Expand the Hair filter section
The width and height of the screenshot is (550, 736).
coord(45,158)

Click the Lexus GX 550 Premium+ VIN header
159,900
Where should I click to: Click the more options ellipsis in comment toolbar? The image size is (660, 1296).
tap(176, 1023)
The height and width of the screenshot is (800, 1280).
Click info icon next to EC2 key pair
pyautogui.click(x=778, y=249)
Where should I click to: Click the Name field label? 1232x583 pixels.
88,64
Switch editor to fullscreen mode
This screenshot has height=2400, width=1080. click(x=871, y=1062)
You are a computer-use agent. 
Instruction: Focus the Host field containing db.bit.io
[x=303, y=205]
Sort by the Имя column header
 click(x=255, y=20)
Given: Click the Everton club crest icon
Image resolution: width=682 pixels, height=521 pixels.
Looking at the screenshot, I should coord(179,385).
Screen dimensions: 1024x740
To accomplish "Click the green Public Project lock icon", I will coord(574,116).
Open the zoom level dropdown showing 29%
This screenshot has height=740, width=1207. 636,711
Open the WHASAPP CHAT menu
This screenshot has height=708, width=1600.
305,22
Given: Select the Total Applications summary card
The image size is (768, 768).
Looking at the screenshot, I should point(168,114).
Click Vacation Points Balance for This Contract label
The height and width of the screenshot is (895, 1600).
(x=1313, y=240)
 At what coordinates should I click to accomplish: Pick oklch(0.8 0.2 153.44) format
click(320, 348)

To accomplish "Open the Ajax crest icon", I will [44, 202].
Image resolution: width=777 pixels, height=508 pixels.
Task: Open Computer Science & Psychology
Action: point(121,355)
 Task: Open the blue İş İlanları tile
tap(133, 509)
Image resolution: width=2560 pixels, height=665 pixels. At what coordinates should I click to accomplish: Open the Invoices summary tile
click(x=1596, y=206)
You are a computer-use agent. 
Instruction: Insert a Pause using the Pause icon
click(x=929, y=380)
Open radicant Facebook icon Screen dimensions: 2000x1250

§

HOW TO COMPLETE THIS TASK: Everything in the data must be repeated exactly; leave no line out.

ANSWER SPACE:
Expand the Hair filter section
The width and height of the screenshot is (550, 736).
coord(45,158)

Click the Lexus GX 550 Premium+ VIN header
159,900
Where should I click to: Click the more options ellipsis in comment toolbar? The image size is (660, 1296).
tap(176, 1023)
The height and width of the screenshot is (800, 1280).
Click info icon next to EC2 key pair
pyautogui.click(x=778, y=249)
Where should I click to: Click the Name field label? 1232x583 pixels.
88,64
Switch editor to fullscreen mode
This screenshot has height=2400, width=1080. click(x=871, y=1062)
You are a computer-use agent. 
Instruction: Focus the Host field containing db.bit.io
[x=303, y=205]
Sort by the Имя column header
 click(x=255, y=20)
Given: Click the Everton club crest icon
Image resolution: width=682 pixels, height=521 pixels.
Looking at the screenshot, I should coord(179,385).
Screen dimensions: 1024x740
To accomplish "Click the green Public Project lock icon", I will coord(574,116).
Open the zoom level dropdown showing 29%
This screenshot has height=740, width=1207. 636,711
Open the WHASAPP CHAT menu
This screenshot has height=708, width=1600.
305,22
Given: Select the Total Applications summary card
The image size is (768, 768).
Looking at the screenshot, I should point(168,114).
Click Vacation Points Balance for This Contract label
The height and width of the screenshot is (895, 1600).
(x=1313, y=240)
 At what coordinates should I click to accomplish: Pick oklch(0.8 0.2 153.44) format
click(320, 348)

To accomplish "Open the Ajax crest icon", I will [44, 202].
Image resolution: width=777 pixels, height=508 pixels.
Task: Open Computer Science & Psychology
Action: point(121,355)
 Task: Open the blue İş İlanları tile
tap(133, 509)
Image resolution: width=2560 pixels, height=665 pixels. At what coordinates should I click to accomplish: Open the Invoices summary tile
click(x=1596, y=206)
You are a computer-use agent. 
Instruction: Insert a Pause using the Pause icon
click(x=929, y=380)
Open radicant Facebook icon Screen dimensions: 2000x1250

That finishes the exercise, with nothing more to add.